You can download TinyTask from : http://www.vtaskstudio.com/tinytask.exe.


  1. Hi. Trish,
    Thank you for your e-mail and very quick response.
    I understood that it was the situation of your company.
    I will follow your advice.
    Thanks again. BFN

  2. Hi. Mr. Trish Tech.
    I have a question. Where is the sight that I can buy a “vTask” by credit card?
    I know the site of “Buy Now” which has two options, “PayPal” and “credit
    card.” Each item has one radio button before them. However, it was impossible
    for me to check the second button that is before the credit card’s option.
    Could you help me, please?

  3. Sorry miss spelled my own email. I want to record key presses but recall them one at a time in sequence on demand by a trigger key. Any thoughts

  4. I want to record key presses but recall them one at a time in sequence on demand by a trigger key. Any thoughts

  5. I am using the “Tiny Task” and have recorded 24 programs yet. I’d like to ask if I can combine them into one by using the “vTask.”
    I like the “Tiny Task” very much because it execute playback much more precisely than the other programs do. If you can, please introduce me the ways.
    Thank you.

    1. If you made your TinyTask recordings into standalone .EXE files, you can then use vTask Studio to call each one with the “Start” command under the “Run” category. Then you could compile them all into one single monolithic .EXE program using vTask + the “Package” feature during compile.

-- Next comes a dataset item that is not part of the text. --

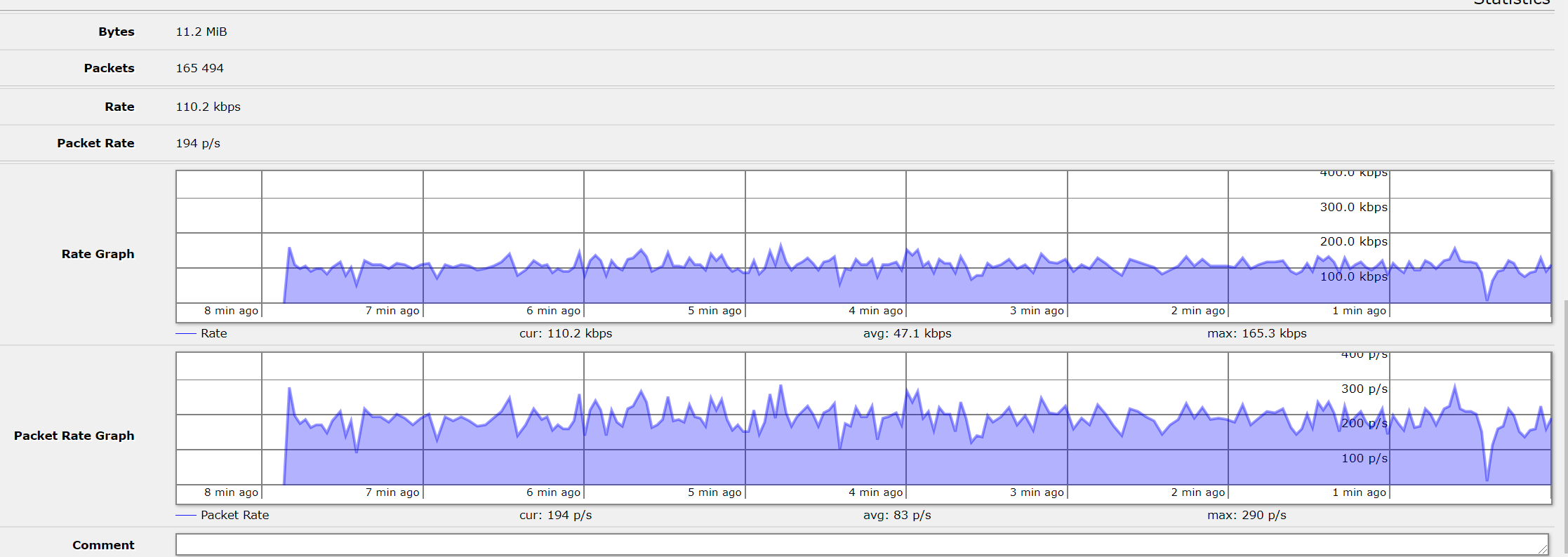Click the Packet Rate value 194 p/s
1568x557 pixels.
click(x=198, y=143)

      Alternatively, if they are not .EXE files but instead recordings (.REC files), TinyTask can be called on the command line with the .REC file as a parameter: TinyTask.exe C:\path\MyRecording.rec

      Note that the above methods could also simply be done by just using a command Batch file (.bat).
      Hope this helps.

      1. Hi. Mr. Trish Tech. Thank you for your quick response to me. I was very much helped to hear that it is possible to make useful programs for me by myself.
        I’m not a professional of programmings. However, your advices triggered me to study about programmings. I decided to buy the “vTask.” I hope to be a friend with you. Thanks again. BFN

  6. Hi Trish,
    I realise it is 5 years since your post but anyway I hope you see this.
    I like your intro to this but with reservations. I just got on to TinyTask and it seems to suit my purpose of automating a simple repetitive emailing task. However I am surprised its Help is so hopelessly inadequate. Also, however I’ve yet to find a posting/blog that covers it fully.
    It took me a while to sort out that the executable runs the set of controls and the current macro is contained in this control set until you delete it (I wondered how, after I deleted my .rec file and my .exe for a macro, that it would still run). Also, no Stop button was a puzzle too.
    My advice to anyone is keep the macro simple. From my experience TinyTask gets off-track when you make it search for things.
    But I still have a problem. How can I stop TinyTask from recording my command to stop it in a macro?
    IE I’m recording a macro I get to the last task so I turn it off, but on replay it shows me turning it of??
    Have I missed something?
    John (from Australia)

    1. Stop button is same as the Play button. If you click on it once, it will play the recorded macro – click on it twice, it will stop playing. If you do not want to record “clicking on the record button” action then use the hotkey to record and stop recording (same hotkey for both). You can customize the hotkeys from the TinyTask settings. The default hotkey for recording and to stop recording both is Ctrl + Alt + Shift + R. I hope it helps 🙂

    2. Trisha is 100% correct with the provided suggestions (thanks!). As for the (extremely) sparse Help documentation, well… a 33k program doesn’t leave much space for long documentation… 🙂 Most other program’s icons alone are bigger than 33k. But it is definitely a legitimate complaint/observation about the lack of Help docs.

      A conscious effort was made to keep the app ridiculously simple & minimal, and thus hopefully require almost no documentation. It was a hard trade-off to decide. Sorry for any confusion this may have caused. Hopefully you still find use for the tool.